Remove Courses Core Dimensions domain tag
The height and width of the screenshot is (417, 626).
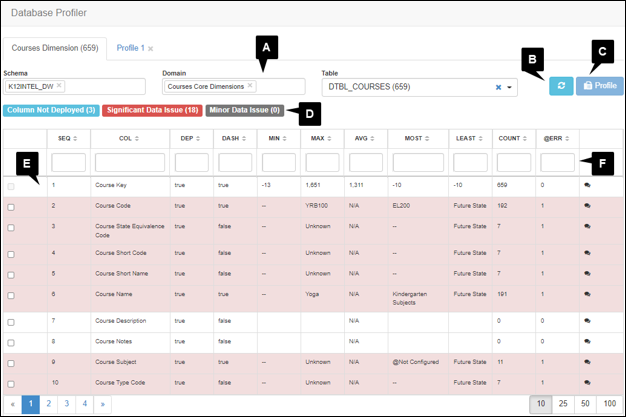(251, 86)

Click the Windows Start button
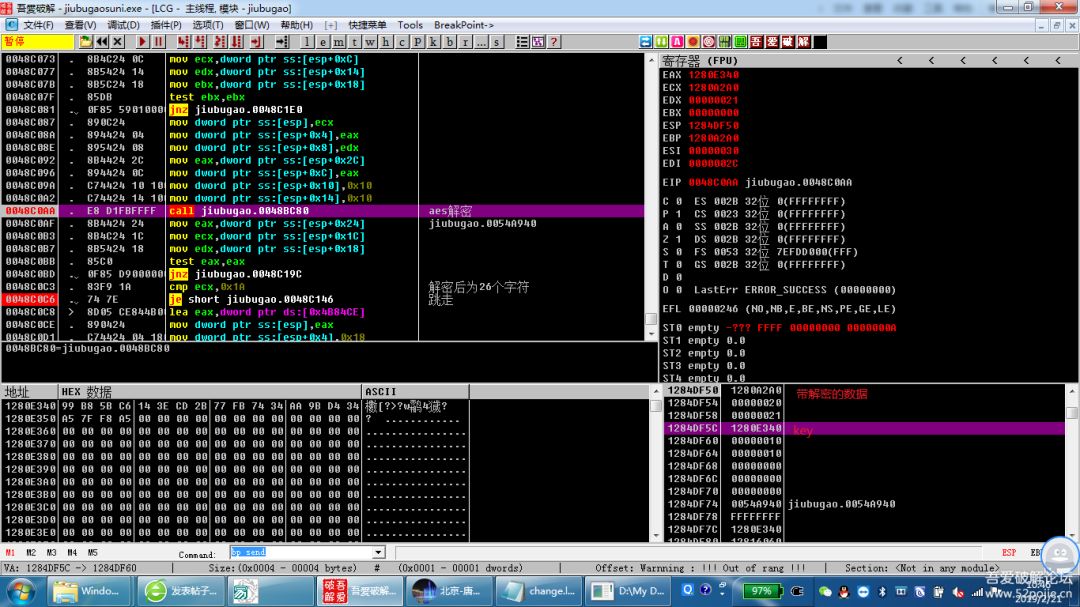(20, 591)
= = = =
Reproduce the text of all the records above verbatim, leaving out the pictures.

Answer to the task:
Remove Courses Core Dimensions domain tag
The height and width of the screenshot is (417, 626).
(251, 86)

Click the Windows Start button
(20, 591)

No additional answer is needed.